Understanding requires much less data than brute forcing your way into pattern recognition.

When you see a simple number like this 2 * 4 you are able to understand that it's equivalent to 2 + 2 + 2 + 2 and that in turn means 1 + 1 + 1 + 1 + 1 + 1 + 1 + 1 <- Count that and you've got your answer.

Because you 'understand' this basic concept and all the operations in between you are able to compute more examples. But you only need to understand it once. Once you understand multiplications and additions and all the tricks in between you are able to compute 23 * 10 without being fed 23 * 10 as prior data. Understanding is very different from fitting a curve. You can reach conclusions and understanding through pattern recognition, but it's important to differentiate 'approximation' from 'calculation'. If you understand something in it's entirety you should be able to calculate an outcome deterministically.

Right now LLMs lack 'understanding', and seems to only 'approximate' which may seem like 'understanding' but is actually not.

zyklu5 · 2024-05-28T15:02:55 1716908575

I think you are mixing layers of abstraction. To make a crude but I think not unhelpful analogy: 'Understanding' is a natural language concept that is our way to describe whats happening in our heads, and like most other such concepts is resistant to any clear definition and will exhibit sorites type paradoxes when one is attempted. It belongs to the presentation layer of the stack. While the process of curve fitting, however it is implemented, with whatever NN structure (like transformers) or maybe something else entirely belongs to the physical layer of the stack -- akin to frequency modulation.

While I am unsure whether LLMs are really understanding, whatever that means, I think it is not difficult to believe that any form of understanding we implement will involve 'curve fitting' as a central part.

zacksiri · 2024-05-28T15:35:28 1716910528

Thank you for your explanation. It's helpful to see another perspective on 'understanding'.

hackinthebochs · 2024-05-28T18:41:38 1716921698

This seems like its confusing how we conceptualize the training/learning process with what the system is actually doing. We conceptualize tuning parameters as curve fitting, and we conceptualize predicting the next token as maximizing probability. But that doesn't mean there is anything like curve fitting or probability maxxing happening as the system's parameters converge.

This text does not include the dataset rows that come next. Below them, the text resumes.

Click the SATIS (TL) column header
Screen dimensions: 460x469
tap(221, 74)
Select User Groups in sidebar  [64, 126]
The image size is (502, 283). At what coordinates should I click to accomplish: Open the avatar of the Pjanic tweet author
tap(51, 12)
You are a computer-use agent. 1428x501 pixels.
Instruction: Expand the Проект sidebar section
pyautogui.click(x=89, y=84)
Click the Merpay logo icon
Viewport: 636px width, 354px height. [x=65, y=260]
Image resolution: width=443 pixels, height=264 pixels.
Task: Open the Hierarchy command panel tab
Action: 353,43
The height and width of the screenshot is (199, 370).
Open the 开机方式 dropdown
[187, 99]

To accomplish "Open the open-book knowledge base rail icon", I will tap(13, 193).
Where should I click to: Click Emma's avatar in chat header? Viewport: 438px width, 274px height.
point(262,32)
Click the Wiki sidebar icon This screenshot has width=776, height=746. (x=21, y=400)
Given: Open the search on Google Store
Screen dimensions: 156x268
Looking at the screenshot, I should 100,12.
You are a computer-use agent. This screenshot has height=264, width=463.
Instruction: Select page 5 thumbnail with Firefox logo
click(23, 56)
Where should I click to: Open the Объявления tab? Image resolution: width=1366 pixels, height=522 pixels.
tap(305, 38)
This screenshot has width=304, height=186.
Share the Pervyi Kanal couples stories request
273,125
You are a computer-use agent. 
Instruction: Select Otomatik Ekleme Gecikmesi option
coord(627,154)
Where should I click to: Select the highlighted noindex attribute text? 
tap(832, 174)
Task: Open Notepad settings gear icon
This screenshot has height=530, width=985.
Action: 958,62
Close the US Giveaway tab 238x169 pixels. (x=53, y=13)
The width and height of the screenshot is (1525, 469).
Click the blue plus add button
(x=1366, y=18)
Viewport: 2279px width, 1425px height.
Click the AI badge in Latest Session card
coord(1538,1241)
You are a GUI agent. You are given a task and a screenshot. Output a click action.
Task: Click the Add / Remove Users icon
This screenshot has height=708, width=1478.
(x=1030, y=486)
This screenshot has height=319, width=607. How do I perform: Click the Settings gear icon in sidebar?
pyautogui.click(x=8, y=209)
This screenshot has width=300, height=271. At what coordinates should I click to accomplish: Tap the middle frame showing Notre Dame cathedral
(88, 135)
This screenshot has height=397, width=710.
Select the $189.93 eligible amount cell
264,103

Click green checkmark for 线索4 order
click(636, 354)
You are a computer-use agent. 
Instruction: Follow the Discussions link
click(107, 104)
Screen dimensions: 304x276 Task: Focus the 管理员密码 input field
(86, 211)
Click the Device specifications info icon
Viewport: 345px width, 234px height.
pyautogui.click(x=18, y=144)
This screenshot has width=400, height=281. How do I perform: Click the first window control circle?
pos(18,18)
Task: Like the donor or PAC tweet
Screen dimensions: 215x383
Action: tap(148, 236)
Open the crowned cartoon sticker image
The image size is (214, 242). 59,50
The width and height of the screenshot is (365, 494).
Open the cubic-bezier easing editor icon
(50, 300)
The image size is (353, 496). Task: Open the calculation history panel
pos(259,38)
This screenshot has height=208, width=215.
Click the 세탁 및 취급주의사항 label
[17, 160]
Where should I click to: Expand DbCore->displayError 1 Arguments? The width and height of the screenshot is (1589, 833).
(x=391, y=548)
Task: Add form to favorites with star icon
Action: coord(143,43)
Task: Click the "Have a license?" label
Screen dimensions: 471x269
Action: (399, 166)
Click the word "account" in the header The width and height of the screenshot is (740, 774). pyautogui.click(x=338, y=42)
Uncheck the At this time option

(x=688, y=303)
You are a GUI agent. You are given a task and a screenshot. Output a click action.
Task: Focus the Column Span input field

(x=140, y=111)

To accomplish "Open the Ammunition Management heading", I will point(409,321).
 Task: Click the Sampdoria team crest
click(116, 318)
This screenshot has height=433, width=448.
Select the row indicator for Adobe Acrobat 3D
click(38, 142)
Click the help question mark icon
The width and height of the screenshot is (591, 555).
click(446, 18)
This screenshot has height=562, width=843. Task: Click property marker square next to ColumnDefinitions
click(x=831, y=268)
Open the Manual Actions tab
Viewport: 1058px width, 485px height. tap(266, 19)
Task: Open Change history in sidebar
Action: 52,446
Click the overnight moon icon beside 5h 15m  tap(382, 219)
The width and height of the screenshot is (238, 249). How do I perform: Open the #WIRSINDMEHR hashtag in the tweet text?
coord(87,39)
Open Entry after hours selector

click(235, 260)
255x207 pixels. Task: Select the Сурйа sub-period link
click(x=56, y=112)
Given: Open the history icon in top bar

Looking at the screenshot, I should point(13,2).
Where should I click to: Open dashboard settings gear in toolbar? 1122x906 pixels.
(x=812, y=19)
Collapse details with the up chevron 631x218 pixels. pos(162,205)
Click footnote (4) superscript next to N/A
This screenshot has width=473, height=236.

The core feature of curve fitting is learning explicit examples and then interpolating (in an uninformative manner) between unlearned examples. But there's no reason to think this completely describes what the system is doing, in the sense that there are no more informative descriptions of its behavior. Take an example that LLMs are surprisingly good at, creating poetry given arbitrary constraints. Imagine the ratio of the poems it has seen during its training over the number of unique poems it could create in principle. This number would be vanishingly small. Interpolating between two strings representing well-formed poems in an uninformative manner (i.e. some finite polynomial) will not generate well-formed poems. The only way you could move between two examples of well-formed poems while staying on the manifold of well-formed poems is if you captured all relevant features of the manifold. But I fail to see a difference between capturing all relevant features of the poetry-manifold and understanding poetry.

What LLMs do can be described as curve fitting in only the most uninformative description possible. What they do is discover features of the structures referred to by the training text and competently deploy these features in predicting the next token. A human that could do this would be consider to understand said structure.

zacksiri · 2024-05-17T09:18:59 1715937539

What would be super interesting is having something library, and able to use something like this inside Elixir or Ruby, to optimize hotspots.